=== Study text ===

Conclusion: vps-h1 would have ~6.5 GB free RAM and ~1.9 vCPU free — massively underutilised for ~10€/month. Recommendation: migrate WAHA to bms-4, reassign GitHub Actions runner to bms-4, decommission vps-h1.

4. bms-4 Expansion Plan

Current state (post-provisioning)

MongoDB arbiter: 75 MB RAM
node_exporter: 20 MB RAM
Docker CE: installed, no containers running
Free: ~31.9 GB RAM, 7.5 vCPU, 1.7 TB disk

Phase 1 — n8n migration (immediate, PENDING)

Deploy from bms-4/docker-compose.yml:

Service	RAM (est.)	CPU	Notes
traefik	80 MB	low	TLS for all bms-4 services
n8n-postgres	300 MB	low	PostgreSQL 16 for n8n
n8n	1.2 GB	cap 1.5	Migrated from vps-h1
node-exporter (Docker)	20 MB	minimal	Duplicate of systemd exporter; needed for cadvisor compat
cadvisor	100 MB	low	Container metrics

After Phase 1: ~30.2 GB RAM free, ~6 vCPU free.

Phase 2 — WAHA migration (after n8n verified stable)

Add WAHA to bms-4 compose:

Service	RAM (est.)	Notes
waha	800 MB	Requires updating WHATSAPP_HOOK_URL → `n8n.bms-4.infra.zintegrowana.online`

After Phase 2: ~29.4 GB RAM free.

=== Data supplied ===

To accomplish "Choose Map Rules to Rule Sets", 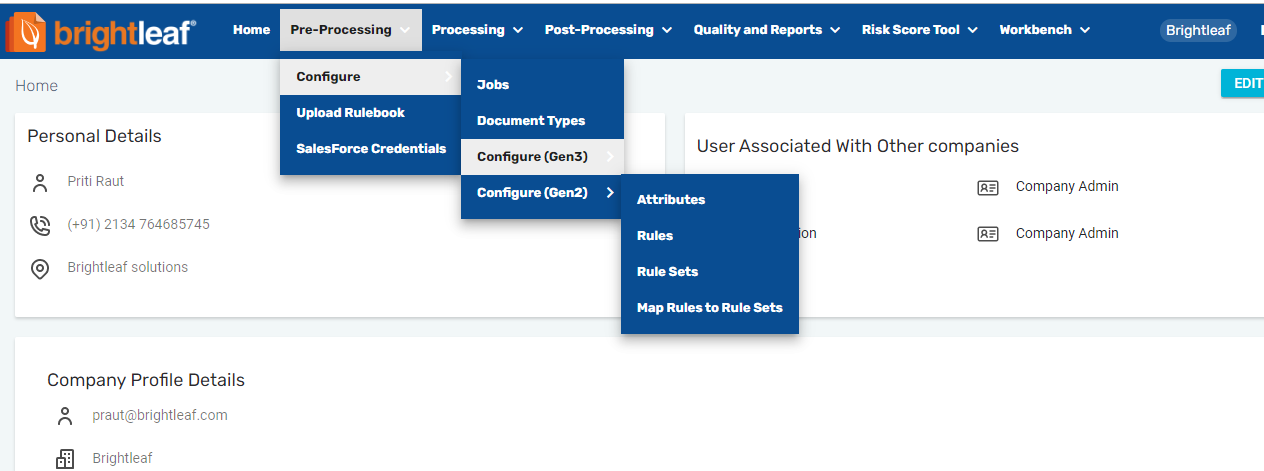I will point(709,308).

===
=== Data supplied ===

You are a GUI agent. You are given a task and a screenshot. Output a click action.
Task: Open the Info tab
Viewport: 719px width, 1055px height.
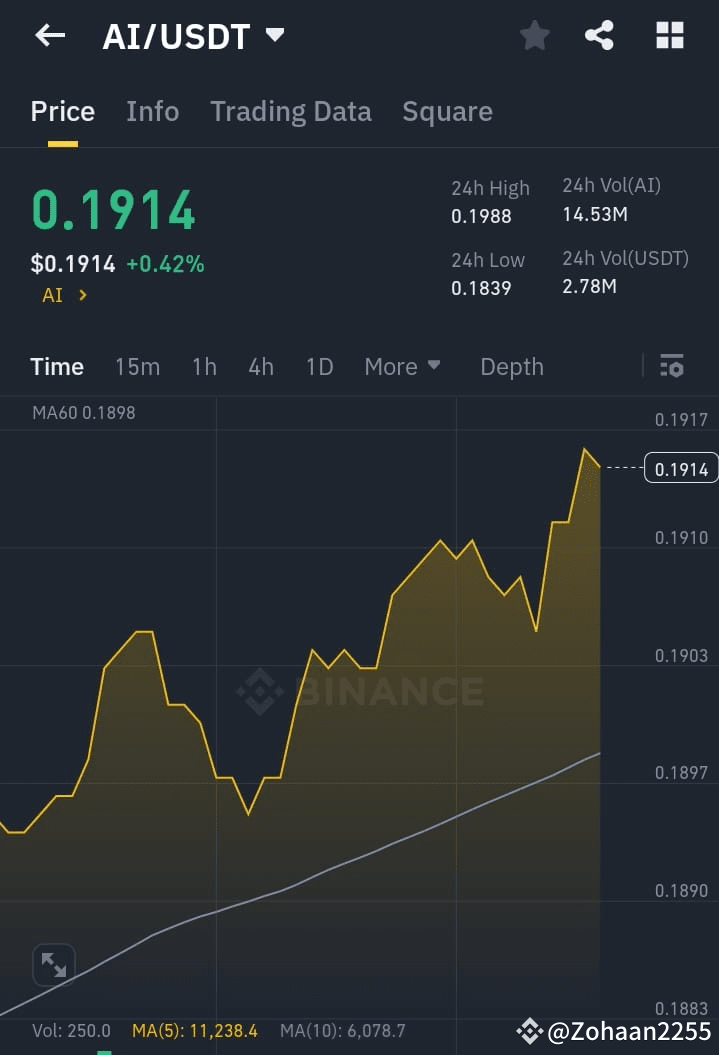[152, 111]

===
=== Data supplied ===

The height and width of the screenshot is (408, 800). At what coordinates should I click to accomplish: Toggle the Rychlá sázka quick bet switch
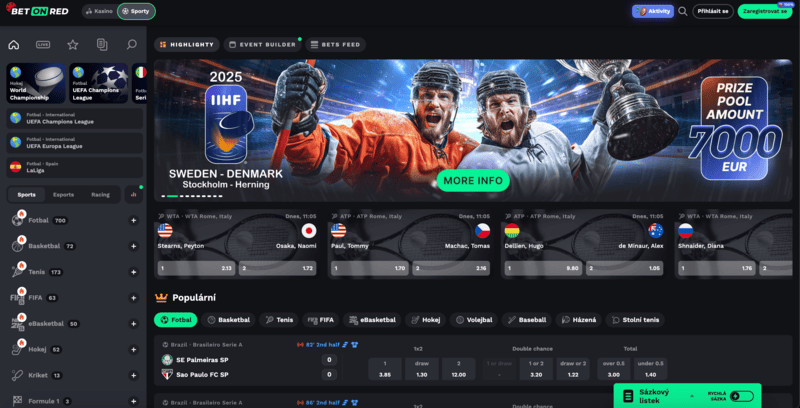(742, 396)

===

§ **Tasks to carry out**
a - Answer these questions from the bms-4 migration plan, one line each:
(i) How much RAM does the MongoDB arbiter use?
(ii) Which PostgreSQL version runs for n8n?
(iii) How much RAM is expected to be free after Phase 2?
b - Render this sentence from the bms-4 migration plan in Spanish: "Recommendation: migrate WAHA to bms-4, reassign GitHub Actions runner to bms-4, decommission vps-h1."
c - Continue the bms-4 migration plan after its last line, and keep the same format.

§ **Activity answers**
a -
(i) 75 MB
(ii) PostgreSQL 16
(iii) About 29.4 GB

b - Recomendación: migrar WAHA a bms-4, reasignar el runner de GitHub Actions a bms-4 y dar de baja vps-h1.

c -
Phase 3 — PDF services (new deployment, see §5)

Service	RAM (est.)	Notes
gotenberg	400 MB	Chromium PDF renderer
pdf-service-pinbox	100 MB	New instance — production-facing
pdf-to-jpg	200 MB	New service — replaces Convertio.ai

After Phase 3: ~28.7 GB RAM free.

Phase 4 — AI-Dev-BMS4 agent (see §6)

Service	RAM (est.)	Notes
claude-runner (user process)	300 MB per agent	Max 4 parallel agents
GitHub Actions runner	200 MB	Relocate from vps-h1

After Phase 4: ~27.9 GB RAM free (4 agents simultaneously).

bms-4 Resource Forecast (fully loaded)

Category	RAM	CPU	Disk
MongoDB arbiter	75 MB	negligible	minimal
n8n stack	1.6 GB	1.5 cap + overhead	10 GB
WAHA	800 MB	0.2	2 GB
PDF services	700 MB	burst	5 GB
Observability	240 MB	minimal	1 GB
AI agents (4x)	1.2 GB	burst	—
OS + kernel	~500 MB	0.5	8 GB
TOTAL	~5.1 GB	~5 vCPU peak	~26 GB
Remaining headroom	~26.9 GB	~3 vCPU idle	~1.77 TB

bms-4 can comfortably absorb all planned workloads while retaining over 80% RAM headroom.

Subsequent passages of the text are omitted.